◆ **Selection**:
§
Counsel for the respondent
admitted these facts at page 7
of his written statement of case
and in fairness to all parties I
shall reproduce his version as
follows: —
“On the 29th October 1997 the
trial judge called the parties
and their counsel into chambers
and informed them that she had
decided in the interests of
justice, to hear the substantive
application and deliver her
ruling on the preliminary
objection together with her
ruling on the substantive
application. All Counsel in the
chambers agreed to this course
of action. However, the
appellant's counsel filed an
appeal against it on the same
day at 12.44 pm and filed an
application for a stay of
proceedings the same day at
1.00pm. The application was
brought to the notice of the
learned trial judge on 30th
October 1997 when she decided to
go on nevertheless with the
hearing on the substantive
application which was duly
argued by both sides on that
date 31st October and 3rd
November when the judge
adjourned the matter for
ruling.”
Before I make my comments about
the propriety or otherwise of
the procedure which the learned
trial judge adopted, I wish to
express my unqualified
admiration for the candour and
honesty which both Counsel have
shown to the court in respect of
the facts they each presented in
their written statements. Having
said that, I wish to observe
that if what has been related by
Counsel as certified on the
record is anything to go by,
then I would unhesitatingly say
that the learned trial judge was
guilty of demonstrable
impatience which could have the
potential of prejudicing the
administration of justice, which
is avowedly an inherently slow
process but the surest guarantee
to liberty. The learned judge
breached a fundamental rule of
procedure relating to
preliminary objections in law.
The real essence of the
preliminary objection was to
challenge the juridical
competence of the High Court to
entertain the application for
certiorari and mandamus and it
was wrong for the trial judge
not to have made a ruling on the
important question of
jurisdiction. If there was such
an agreement by Counsel or even
the parties to the procedure
which from all indications the
learned trial judge had in her
sleeves then, I would mince no
words in saying that it was most
unfortunate because it tended to
threaten and prejudice the
fundamental rationes of the
jurisdiction of a court to hear
or determine any cause or
matter. In the case of Quist v.
Kwantreng and others Ollennu J
(as he then was) expressed
disgust with this procedure and
I would just quote holdings (6)
and (7) of that case to
demonstrate: —
“(6) parties cannot by consent
or by acquiescence confer
jurisdiction on a court where it
has none otherwise.
(7) an objection to jurisdiction
can be taken at any time; it may
even be raised for the first
time on a second appeal”.
The trial judge is seemed to
know the law and therefore even
if Counsel or the parties did
anything contrary to law it was
her prime responsibility as the
protector of the law to have
upheld same and to do the right
thing. She should have given her
ruling on the preliminary
objection. Her failure to do so
seriously prejudiced the
proceedings and violated the
very foundation of justice as
practised in our courts. In the
recent case of Michael Yeboah v.
§
◆ **Supplied data**:
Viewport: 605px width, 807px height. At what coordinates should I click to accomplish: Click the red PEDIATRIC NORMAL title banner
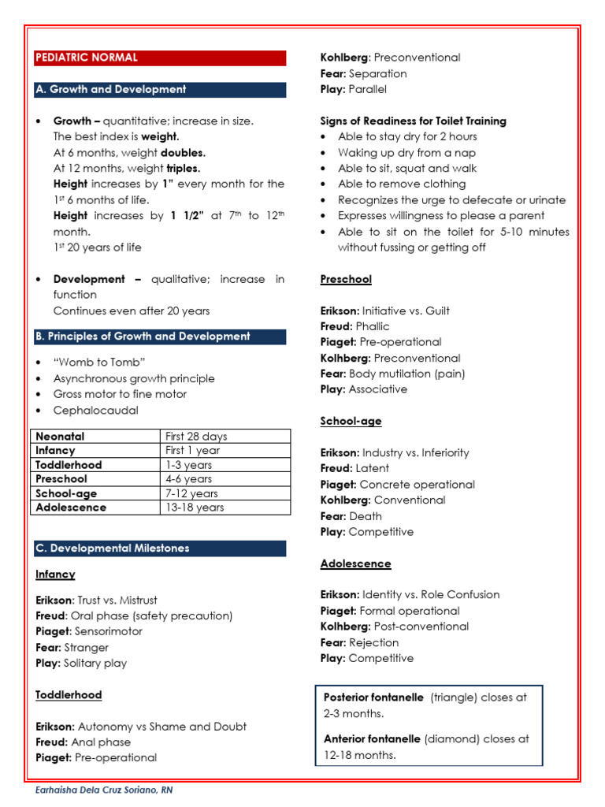(x=160, y=58)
§
◆ **The tasks**:
A. Answer each question from the judgment.
(i) At what time did the appellant's counsel file the appeal?
(ii) On what date did the trial judge call the parties and their counsel into chambers?
(iii) What was the application before the High Court for?
B. List every calendar date that appears in the judgment.
C. Translate this sentence from the judgment into Spanish: "She should have given her ruling on the preliminary objection."
The listing plays no part in this work.

◆ **Responses for each task**:
A.
(i) 12.44 pm
(ii) 29th October 1997
(iii) Certiorari and mandamus

B.
29th October 1997
30th October 1997
31st October
3rd November

C. Ella debió haber dictado su resolución sobre la excepción preliminar.